### TASK PROMPT
Set down every entry again word for word, please, but skip the pictures.

### Data excerpts
* * * * * * * * *

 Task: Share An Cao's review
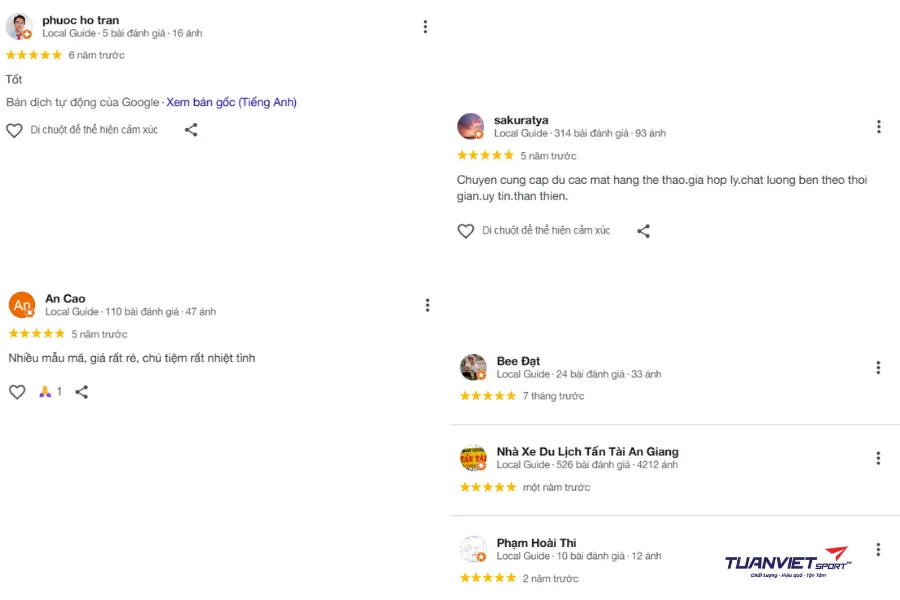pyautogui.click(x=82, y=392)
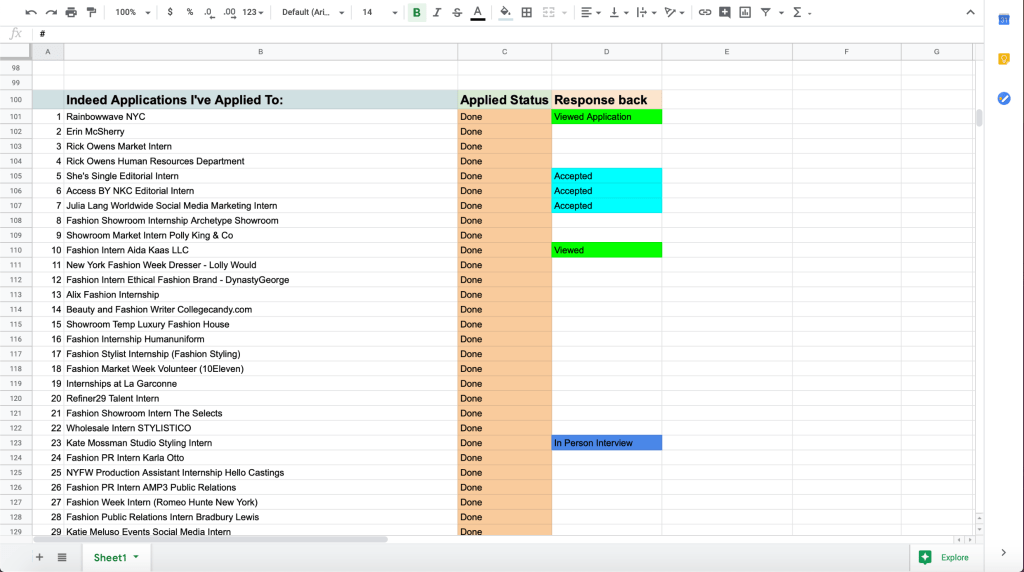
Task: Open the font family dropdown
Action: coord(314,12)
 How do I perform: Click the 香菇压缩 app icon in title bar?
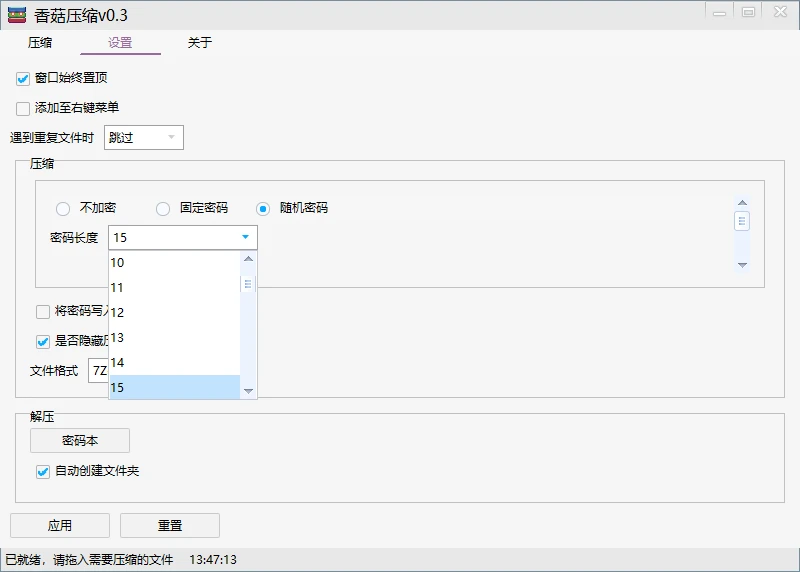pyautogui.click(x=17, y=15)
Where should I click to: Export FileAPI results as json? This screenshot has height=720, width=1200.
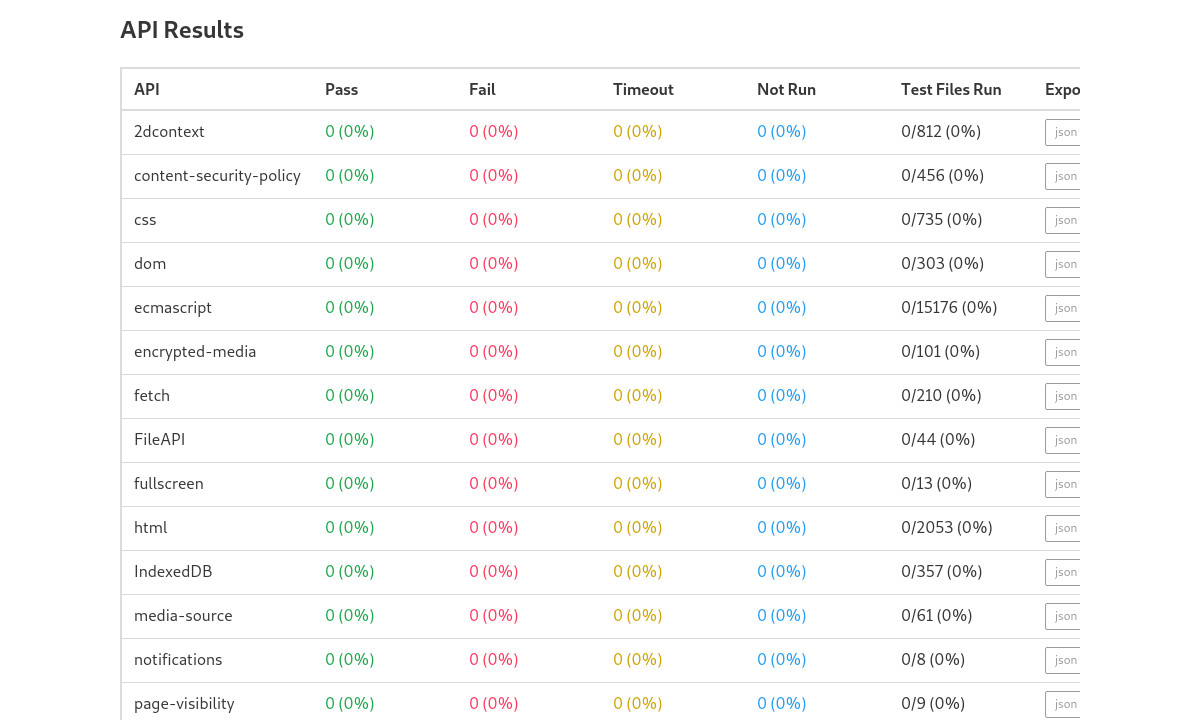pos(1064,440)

* * * * * * * * *

### EXERCISE RESULT
 Task: Share An Cao's review
pyautogui.click(x=82, y=392)
Task: Open the font family dropdown
Action: coord(314,12)
 How do I perform: Click the 香菇压缩 app icon in title bar?
pyautogui.click(x=17, y=15)
Where should I click to: Export FileAPI results as json? This screenshot has height=720, width=1200.
pos(1064,440)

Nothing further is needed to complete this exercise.